Había llegado de maestro en septiembre de 1984 a la Escuela de Pendueles. Les comentaba a los alumnos mayores, las opciones que tendrían con los estudios por las ramas de Electrónica y Mecánica que podían seguirse en la Escuela de Artes y Oficios de Llanes. Ninguno de ellos estaban animados a seguir los estudios del B.U.P.
Guardaba en mi particular taller una radio de cinco válvulas que había recogido de una escombrera pirata, no muy lejos del pueblo, junto al río Novales. Una tarde les llevé a clase el zócalo, desprovisto del armazón exterior para que la vieran por dentro y que reconociesen todos los componentes: resistencias, potenciómetros, condensadores fijos y variables, solenoides, las funciones de las distintas válvulas y demás artilugios con las funciones específicas de cada uno. Se trataba de un receptor superheterodino, les dije, siguiendo los escasos conocimientos que sobre la electrónica había adquirido en las revistas que mi amigo Pedrín recibía de "Radio Maymo", un curso por correo, las cuales me pasaba en cuanto él las tenía dominadas. Años después, tuve la ocasión de aprender algo más sobre la radio en las clases con Juanjo Llamazares.
Mis conocimientos en electrónica, bastante rudimentarios, los dejaron boquiabiertos. Nino, uno de los de octavo curso, que parecía mostrar mayor interés que el resto por aquella improvisada clase, me dijo que sabía dónde había una radio abandonada en el bosque.
Era en un castañar a la salida de Buelna y añadió que debió de pertenecer al ejército alemán.
Este último dato añadido por el alumno no me extrañó ni lo más mínimo, por otras referencias que en el pueblo yo había escuchado contar sobre la época de la guerra.
Quedé con ellos en ir a buscarla en cuanto saliésemos de la clase. Los llevé en Land Rover hasta sus casas y pidieron permiso a sus padres; cogieron la merienda y se pusieron un calzado más apropiado para patear el bosque.
El lugar estaba apenas a doscientos metros del pueblo. Había una entrada al bosque, que en época no lejana, habría sido una finca de pastos, pues limítrofe a él encontré restos de buena cantería en muros de una vivienda.
Los chavales me guiaron hasta el sitio donde habían escondido la radio. Cerca había también restos de útiles caseros, que mientras lo escribo me viene a la memoria tal como: un hervidor de la leche dentro del cual encontré dos matrículas de las que se exigían para la circulación de las bicicletas. Se precintaban en la tija del manillar, eran de aluminio y representaban el escudo del ayuntamiento y el año en vigor, usando distintos colores para distinguirlo a distancia, tal como ahora se hace con las viñetas de la ITV de los vehículos a motor. Aún las conservo.
En cambio, me llevé una decepción en lo que respecta a la radio, pues resultó ser un mazacote de chapa, cableado y lámparas, en un estado completo de oxidación, embutido de lodo de la torrentera de temporada lluviosa.

* Tarea requerida 1 *
Resume el texto en dos oraciones.
* Tarea requerida 2 *
Indica si cada afirmación concuerda con el texto y respalda la respuesta con las palabras exactas del texto: (a) la radio de cinco válvulas se recogió de una escombrera junto al río Novales; (b) el lugar del bosque quedaba a más de un kilómetro del pueblo; (c) las matrículas de bicicleta halladas eran de hierro.
* Tarea requerida 3 *
Copia del texto todo lo que va desde "Mis conocimientos en" hasta "patear el bosque.", ambos incluidos.

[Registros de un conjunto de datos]
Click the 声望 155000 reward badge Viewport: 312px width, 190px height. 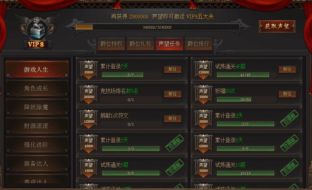coord(203,69)
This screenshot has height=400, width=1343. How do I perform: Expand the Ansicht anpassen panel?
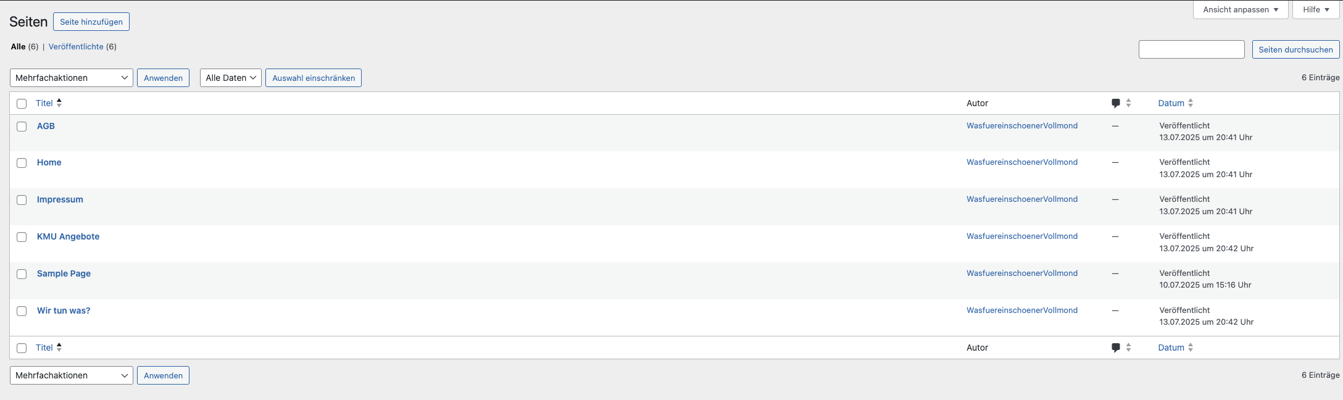tap(1241, 10)
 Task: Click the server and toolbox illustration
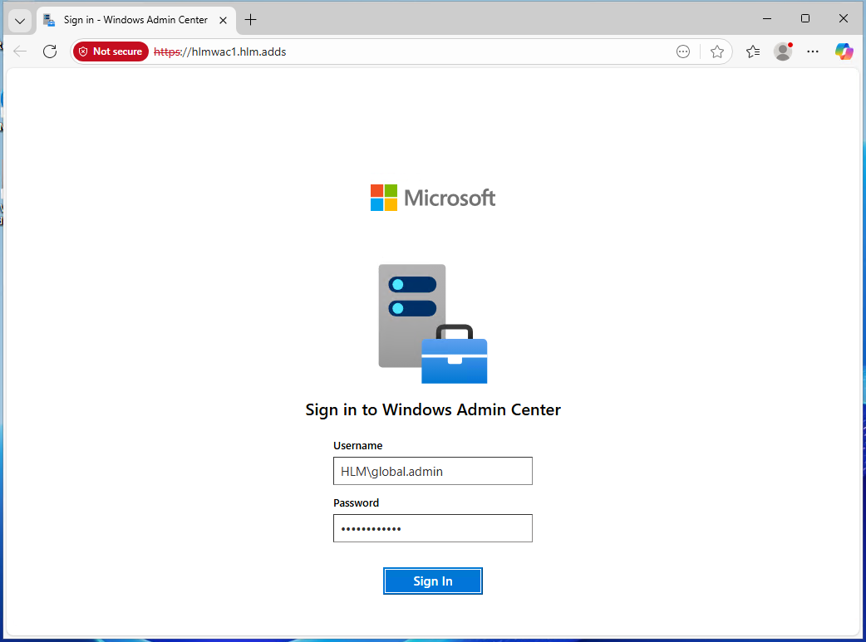pos(432,324)

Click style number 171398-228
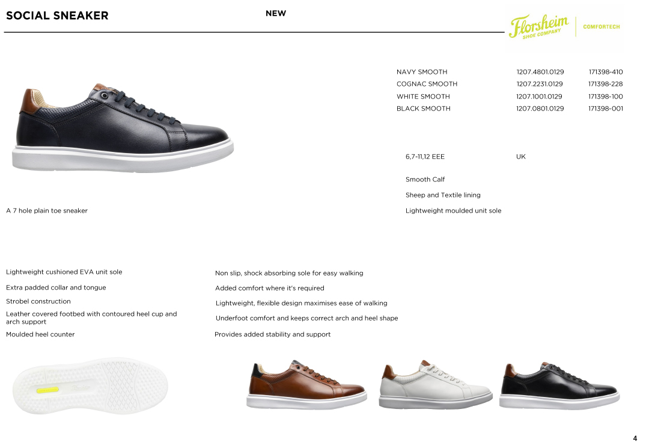[x=606, y=84]
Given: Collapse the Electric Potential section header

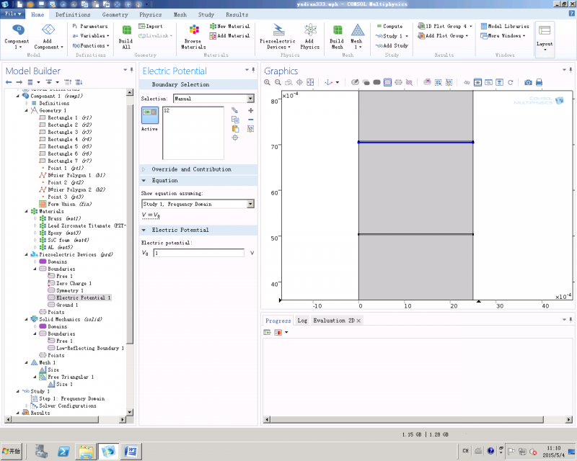Looking at the screenshot, I should 180,230.
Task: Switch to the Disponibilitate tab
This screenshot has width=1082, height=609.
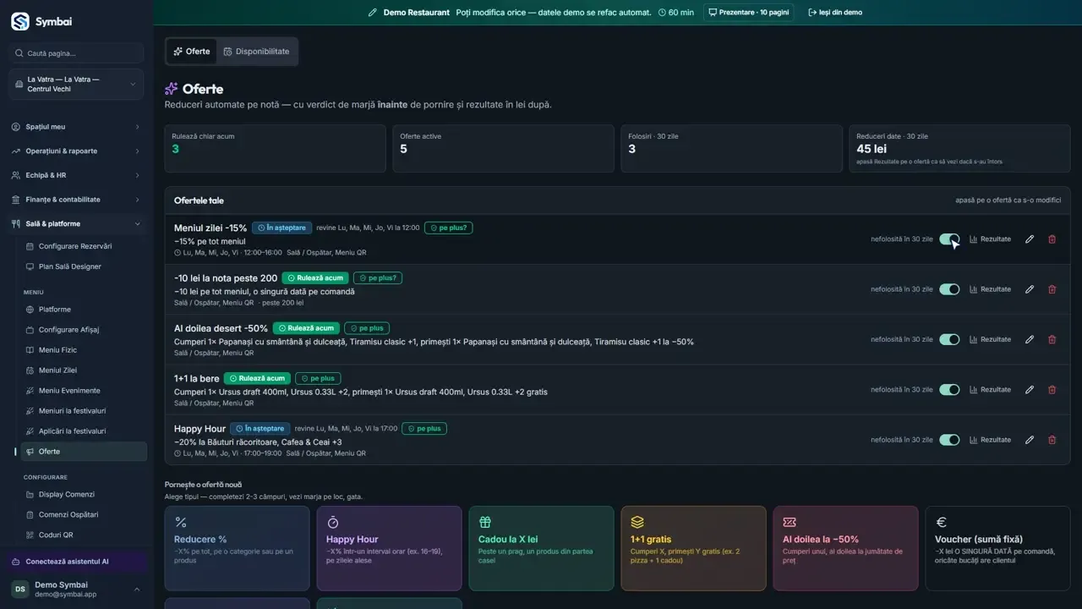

* Resultado 1 *
Tras llegar como maestro a la Escuela de Pendueles en septiembre de 1984, el narrador mostró en clase el interior de una radio de cinco válvulas recogida de una escombrera, y Nino, alumno de octavo, le dijo que sabía de una radio abandonada en un castañar a la salida de Buelna que debió de pertenecer al ejército alemán. Fueron a buscarla al salir de clase, pero la radio resultó ser un mazacote de chapa, cableado y lámparas completamente oxidado y embutido de lodo.

* Resultado 2 *
(a) Sí: "había recogido de una escombrera pirata, no muy lejos del pueblo, junto al río Novales".
(b) No: "El lugar estaba apenas a doscientos metros del pueblo".
(c) No: "eran de aluminio".

* Resultado 3 *
Mis conocimientos en electrónica, bastante rudimentarios, los dejaron boquiabiertos. Nino, uno de los de octavo curso, que parecía mostrar mayor interés que el resto por aquella improvisada clase, me dijo que sabía dónde había una radio abandonada en el bosque.
Era en un castañar a la salida de Buelna y añadió que debió de pertenecer al ejército alemán.
Este último dato añadido por el alumno no me extrañó ni lo más mínimo, por otras referencias que en el pueblo yo había escuchado contar sobre la época de la guerra.
Quedé con ellos en ir a buscarla en cuanto saliésemos de la clase. Los llevé en Land Rover hasta sus casas y pidieron permiso a sus padres; cogieron la merienda y se pusieron un calzado más apropiado para patear el bosque.